[Extrait choisi]
>>>>>

Note : Rapport provenant d'une seule source ; en attente de corroboration.
La science citoyenne offre à chacun la possibilité de faire progresser la recherche médicale sans diplôme d'études supérieures ni formation spécialisée. Les participants peuvent contribuer par le biais d'activités en ligne, en soumettant des échantillons biologiques ou en collectant des données localement. Selon la Dre Jennifer Couch, responsable du groupe de travail sur la science citoyenne aux NIH, les citoyens scientifiques peuvent également influencer la recherche en partageant leurs idées ou leurs préoccupations et en mettant à profit leurs compétences et leurs connaissances uniques.
La science citoyenne est également appelée science participative, financement participatif ou recherche impliquant la communauté. Certains projets ciblent des groupes d'âge, des lieux ou des problèmes de santé spécifiques, mais beaucoup sont ouverts au grand public. Par exemple, le programme de recherche « All of Us » des NIH accueille presque tous les Américains, dans le but de créer l'une des bases de données de santé les plus vastes et les plus diversifiées.

<<<<<

[Données disponibles]
>>>>>

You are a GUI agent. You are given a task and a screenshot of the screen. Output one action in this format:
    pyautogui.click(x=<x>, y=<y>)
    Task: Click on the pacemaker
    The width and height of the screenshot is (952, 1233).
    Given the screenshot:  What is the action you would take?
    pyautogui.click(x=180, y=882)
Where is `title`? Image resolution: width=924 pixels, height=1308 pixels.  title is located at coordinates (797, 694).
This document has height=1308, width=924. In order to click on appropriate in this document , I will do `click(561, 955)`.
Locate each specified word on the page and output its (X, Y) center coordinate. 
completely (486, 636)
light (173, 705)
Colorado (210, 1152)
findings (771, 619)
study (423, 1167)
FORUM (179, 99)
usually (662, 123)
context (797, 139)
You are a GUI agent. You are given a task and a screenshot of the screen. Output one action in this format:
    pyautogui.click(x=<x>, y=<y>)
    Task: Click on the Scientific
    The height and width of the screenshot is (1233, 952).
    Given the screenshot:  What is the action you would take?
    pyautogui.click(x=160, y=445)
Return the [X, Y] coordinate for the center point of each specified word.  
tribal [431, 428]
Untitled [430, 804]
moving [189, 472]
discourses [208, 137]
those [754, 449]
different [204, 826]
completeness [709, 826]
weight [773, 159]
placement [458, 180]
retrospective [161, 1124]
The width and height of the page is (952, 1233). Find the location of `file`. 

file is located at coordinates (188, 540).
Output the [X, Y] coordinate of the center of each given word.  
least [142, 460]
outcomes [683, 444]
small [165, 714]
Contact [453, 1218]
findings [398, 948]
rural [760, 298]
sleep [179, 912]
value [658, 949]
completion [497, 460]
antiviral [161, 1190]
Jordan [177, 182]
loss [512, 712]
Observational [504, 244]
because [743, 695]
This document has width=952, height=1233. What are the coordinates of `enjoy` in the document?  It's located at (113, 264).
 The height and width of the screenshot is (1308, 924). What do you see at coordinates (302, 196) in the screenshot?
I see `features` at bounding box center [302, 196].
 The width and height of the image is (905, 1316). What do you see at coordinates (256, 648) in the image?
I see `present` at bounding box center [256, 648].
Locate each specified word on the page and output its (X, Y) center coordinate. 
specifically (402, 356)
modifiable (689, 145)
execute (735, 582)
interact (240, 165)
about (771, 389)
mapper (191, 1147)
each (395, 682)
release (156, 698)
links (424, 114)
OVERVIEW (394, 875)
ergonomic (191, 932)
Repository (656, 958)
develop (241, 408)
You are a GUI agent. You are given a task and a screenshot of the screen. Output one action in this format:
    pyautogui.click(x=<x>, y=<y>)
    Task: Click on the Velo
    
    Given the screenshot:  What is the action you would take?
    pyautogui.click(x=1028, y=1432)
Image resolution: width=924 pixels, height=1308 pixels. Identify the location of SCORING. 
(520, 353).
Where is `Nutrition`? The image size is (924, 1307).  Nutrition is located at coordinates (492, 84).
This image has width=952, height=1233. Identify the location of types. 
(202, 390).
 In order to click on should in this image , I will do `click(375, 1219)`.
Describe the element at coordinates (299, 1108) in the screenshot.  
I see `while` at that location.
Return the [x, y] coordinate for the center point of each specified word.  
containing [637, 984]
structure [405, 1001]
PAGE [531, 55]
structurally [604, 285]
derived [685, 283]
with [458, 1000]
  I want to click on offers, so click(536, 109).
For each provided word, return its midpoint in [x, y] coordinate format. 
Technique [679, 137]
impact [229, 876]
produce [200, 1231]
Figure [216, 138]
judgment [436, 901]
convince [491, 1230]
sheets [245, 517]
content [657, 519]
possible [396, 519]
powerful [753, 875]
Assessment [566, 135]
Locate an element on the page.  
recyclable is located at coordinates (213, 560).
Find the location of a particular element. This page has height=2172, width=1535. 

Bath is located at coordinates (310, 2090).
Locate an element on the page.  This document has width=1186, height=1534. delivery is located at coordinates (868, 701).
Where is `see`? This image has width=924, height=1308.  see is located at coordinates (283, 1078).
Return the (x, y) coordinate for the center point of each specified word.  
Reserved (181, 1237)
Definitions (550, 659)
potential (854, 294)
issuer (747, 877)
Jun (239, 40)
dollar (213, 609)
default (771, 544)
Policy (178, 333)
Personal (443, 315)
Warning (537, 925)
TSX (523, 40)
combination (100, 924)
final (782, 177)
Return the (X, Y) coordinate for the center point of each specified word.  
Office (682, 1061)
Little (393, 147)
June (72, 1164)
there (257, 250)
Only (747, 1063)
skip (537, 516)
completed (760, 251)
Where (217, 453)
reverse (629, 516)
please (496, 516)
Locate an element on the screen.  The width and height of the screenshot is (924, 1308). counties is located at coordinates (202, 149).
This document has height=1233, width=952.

<<<<<

[Consignes]
• 1. D'après l'extrait sur la science citoyenne, dans quel but le programme « All of Us » des NIH accueille-t-il presque tous les Américains ?
• 2. Poursuivez, s'il vous plaît, l'extrait sur la science citoyenne après sa dernière phrase.
Les items proviennent d'une autre source que l'extrait.

[Réponses par consigne]
• 1. Pour créer l'une des bases de données de santé les plus vastes et les plus diversifiées.

• 2.
Le programme « All of Us » vise à comprendre comment la génétique, la culture et l’environnement influencent la santé en recrutant au moins un million de personnes à travers le pays. Cette initiative met l’accent sur l’inclusion de populations historiquement sous-représentées dans la recherche, telles que les Américains d’origine asiatique, les Hawaïens autochtones et les insulaires du Pacifique, afin de garantir la représentation de toutes les communautés, selon la Dre Fornessa T. Randal, directrice générale de l’Asian Health Coalition.
Pour participer, les individus remplissent des formulaires de consentement et des questionnaires en ligne, avec la possibilité de partager des données supplémentaires telles que leurs dossiers médicaux électroniques. Les participants peuvent également fournir des échantillons biologiques, comme du sang ou de la salive, lors de leurs rendez-vous. Le programme permet aux participants de contrôler la quantité d'informations qu'ils partagent.